> [PASSAGE SHOWN]:
══════════════════════════════
Meanwhile, you know what’s happening to demand. Asia’s been booming. There are three billion people in Asia. America’s growing. Most of the world has been growing for the last 25 years. So supply has gone down and demand has gone up for 25 years. That’s called a bull market.

One of the things you’ll find if you go back and do your research is that whenever stocks have done well, such as the 1980s and 90s, commodities have done badly. But conversely, you find that whenever commodities have done well, such as the 1970s, stocks have done poorly. I have a theory as to why this always works, but it doesn’t matter about my theory. The fact is that it always works this way and it’s working this way now.

So before I set off to my second trip around the world, I came to the conclusion that the bear market in commodities was coming to and end. So I started a commodities index fund. [Editor’s note: An ETN based on the Rogers International Commodity Index trades on the AMEX under the symbol: RJI.] This is an index fund. I do not manage it. It’s a basket of commodities we put in the corner. If it goes up we make money; if it goes down we lose money. But since Aug 1st 1998, when the fund started, it is up 471%.

I [mention this index] to show you that the commodity bull market is not something that will happen someday. It’s in process right now, and it’s going to go on for years to come, because supply and demand are out of balance. And by the time we get to the end of the bull market, commodities will go through the roof. There will be setbacks along the way. I don’t know when or why, but I know they are coming, cause markets always work that way. Commodities have done 15 times better than stocks in this decade and they’re going to continue that [trend].

You remember my little girls. My 5-year old never owns stocks or bonds; she only owns commodities. She’s very happy owning commodities. She doesn’t care about stocks and bonds, but she knows about gold. I assure you, she knows about gold.

Some of you probably diversify, or believe in diversification. I do not diversify; I am not a fan of diversification. This is something that stockbrokers came up with to protect themselves. But you’re not ever going to get rich diversifying. I assure you. But if you DO diversify, commodities are the best anchor because they are not going to do what the rest of your assets are going to do.

I will give you one brief case study about oil, because it’s one of the most important commodities. Some of you know that oil in Saudi Arabia is owned by a company called ARAMCO. It was nationalized in the 70s. They threw out BP and Shell and Exxon. But the last Western company to leave did an audit [of Saudi oil reserves] and came to the conclusion that Saudi Arabia had 245 billion barrels of oil. Then in 1980, after 10 years, Saudi Arabia suddenly announced that it had 260 billion barrels of oil. Every year since 1988 – 20 years in a row – Saudi Arabia has announced, “We have 260 billion barrels of oil.”
══════════════════════════════
> [WHAT TO WORK ON]:
**1)** List the oil companies named in the commodities talk's paragraph about Saudi Arabia.
**2)** Please write the next part of the commodities talk, picking up after its last sentence.

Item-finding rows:
══════════════════════════════
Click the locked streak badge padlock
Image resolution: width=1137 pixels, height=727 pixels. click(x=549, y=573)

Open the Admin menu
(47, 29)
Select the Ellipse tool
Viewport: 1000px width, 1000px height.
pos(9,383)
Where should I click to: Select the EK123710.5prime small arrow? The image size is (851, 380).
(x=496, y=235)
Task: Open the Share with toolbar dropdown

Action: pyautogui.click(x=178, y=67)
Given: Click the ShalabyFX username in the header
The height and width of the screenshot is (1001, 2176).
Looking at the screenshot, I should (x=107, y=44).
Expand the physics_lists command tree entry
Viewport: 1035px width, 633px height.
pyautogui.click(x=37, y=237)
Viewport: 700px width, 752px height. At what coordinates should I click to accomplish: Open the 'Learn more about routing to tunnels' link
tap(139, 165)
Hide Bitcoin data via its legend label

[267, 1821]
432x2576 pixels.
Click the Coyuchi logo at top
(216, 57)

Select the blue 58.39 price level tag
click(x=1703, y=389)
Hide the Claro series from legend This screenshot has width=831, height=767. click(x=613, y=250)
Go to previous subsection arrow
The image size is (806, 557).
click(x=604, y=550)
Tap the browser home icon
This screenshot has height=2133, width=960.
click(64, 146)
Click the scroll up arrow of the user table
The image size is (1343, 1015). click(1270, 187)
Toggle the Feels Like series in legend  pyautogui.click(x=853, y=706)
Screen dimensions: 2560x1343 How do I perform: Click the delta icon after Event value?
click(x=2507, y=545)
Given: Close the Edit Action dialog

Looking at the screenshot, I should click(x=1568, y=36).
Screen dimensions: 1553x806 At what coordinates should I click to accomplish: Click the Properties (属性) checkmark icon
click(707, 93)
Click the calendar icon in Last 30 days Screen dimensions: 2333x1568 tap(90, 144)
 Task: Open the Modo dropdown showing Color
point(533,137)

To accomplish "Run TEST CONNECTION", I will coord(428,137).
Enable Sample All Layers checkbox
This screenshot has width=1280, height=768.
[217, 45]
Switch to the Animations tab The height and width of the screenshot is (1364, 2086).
══════════════════════════════
> [ANSWERS GIVEN]:
**1)** ARAMCO, BP, Shell, Exxon

**2)**
It is the damndest thing. 20 years; it never goes up; it never goes down, and they have produced 67 billion barrel of oil in this period of time. When nuts like me go to Saudi, we ask, “How can this be? How can it be that they always have 260 billion barrel of oil?” (By the way, last year they said they have 261 billion barrel of oil). And the Saudis say, “You either believe us or you don’t,” and that’s the end of the conversation.

I have never been to the Saudi oil fields, and even if I had, I wouldn’t know what I was looking at. But I do know something is wrong. I know that every oil country in the world has a reserve problem, except Saudi Arabia of course. I know that every oil company in the world has declining reserves. So I know that unless someone discovers a lot of oil quickly, the surprise to most people is going to be how high the price of oil stays and how high it goes eventually. That is the supply side. Let’s look at the demand side.

The Indians use 1/20th as much oil as their neighbors in Japan and Korea use. The Chinese use 1/10th as much per capita. There’s 2.3 billion people in India and China alone. Well, the Indians are going to get more electricity. The Indians are going to get motor scooters. They are going to start using more energy, so are the Chinese. But if the Indians just doubled the amount of oil used per capita, they would still use only 1/10th of what the Koreans use. If the Chinese doubled their oil use, they would still be using only 1/5th what the Japanese and the Koreans are using. So you can see what kind of pressures there are on the demand side for oil and energy, at a time of terrible stress on the supply side. These are simple things.

So I would urge you are to take a lesson from my little girls. My little girls are learning Chinese. My little girls are getting out of the US dollar. My little girls own a lot of commodities. I would urge you to do the same.

While, I’m not going to be learning Chinese any time soon, I’m still holding on to my gold, silver and energy stocks. They’ve taken quite a beating this year, but I they’re still in a long-term bull market. Even though the US dollar has shown some strength in the past 2 weeks, nothing has changed in the fundamental economy. The US government is still broke, it looks like we might have a Trillion Dollar deficit by 2010, and  yet it still willing to bail-out Fannie Mae and Freddie Mac at the tax-payers expense.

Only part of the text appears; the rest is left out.